Nearly 100 sandals were found below Mazama Ash in Fort Rock Cave, including large ones for men and women, and smaller sandals worn by children. Some have heavily worn soles or are caked with mud. The toe-flaps of one pair are marked with numerous tiny spots charred by sparks from a fire.

Learn more about the types of sandals found in the Great Basin:




Fort Rock sandals are woven with a technique called twining. The flat sole is made with five thick warps oriented with the long axis of the foot, over which weft cords are twined back and forth, progressing from heel to toe. The warps are then split into finer cords, folded back over the top of the foot, and woven into a finer toe-flap to cover the front of the foot. A cord pulled through loops attached to the rear of the sole is cinched around the ankle to secure the sandal.

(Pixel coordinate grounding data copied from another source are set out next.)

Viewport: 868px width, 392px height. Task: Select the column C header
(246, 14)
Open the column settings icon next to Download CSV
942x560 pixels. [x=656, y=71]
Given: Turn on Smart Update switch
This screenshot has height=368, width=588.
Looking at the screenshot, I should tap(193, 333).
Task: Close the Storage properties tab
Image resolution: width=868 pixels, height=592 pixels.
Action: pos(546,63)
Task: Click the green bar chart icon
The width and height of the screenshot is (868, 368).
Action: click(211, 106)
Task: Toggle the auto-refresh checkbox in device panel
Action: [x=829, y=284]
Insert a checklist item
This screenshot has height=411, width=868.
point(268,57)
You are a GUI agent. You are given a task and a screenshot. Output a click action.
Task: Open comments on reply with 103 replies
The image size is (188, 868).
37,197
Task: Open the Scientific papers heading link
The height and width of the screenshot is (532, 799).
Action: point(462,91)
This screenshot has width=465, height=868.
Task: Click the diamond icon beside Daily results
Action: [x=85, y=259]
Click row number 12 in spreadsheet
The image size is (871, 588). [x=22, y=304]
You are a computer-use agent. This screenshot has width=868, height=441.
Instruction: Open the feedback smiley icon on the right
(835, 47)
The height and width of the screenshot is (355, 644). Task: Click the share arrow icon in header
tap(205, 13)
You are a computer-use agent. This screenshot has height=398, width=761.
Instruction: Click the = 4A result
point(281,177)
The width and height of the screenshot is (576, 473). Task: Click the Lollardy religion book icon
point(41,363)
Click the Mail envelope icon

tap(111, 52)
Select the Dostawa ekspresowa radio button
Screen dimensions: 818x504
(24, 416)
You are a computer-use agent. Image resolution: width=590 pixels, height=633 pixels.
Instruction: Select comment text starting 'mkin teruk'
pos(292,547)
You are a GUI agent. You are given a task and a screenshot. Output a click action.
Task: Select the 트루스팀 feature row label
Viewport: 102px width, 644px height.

Multiple Warp sandals, dated from over 9000 to <300 years old, usually have 10 or more warps. The wider sole has a heel pocket. A cord threaded through loops extending from the edge of the sole pulls up to secure the sandal around the foot. Found throughout much of Oregon and Nevada, they are similar to sandals made by Klamath Indians into the 20th century.


In Spiral Weft sandals, warps run perpendicular to the length of the foot. The sole is twined over these fibers in an elongated oval pattern, spiraling out from the center of the sole much like a basket built from a center start.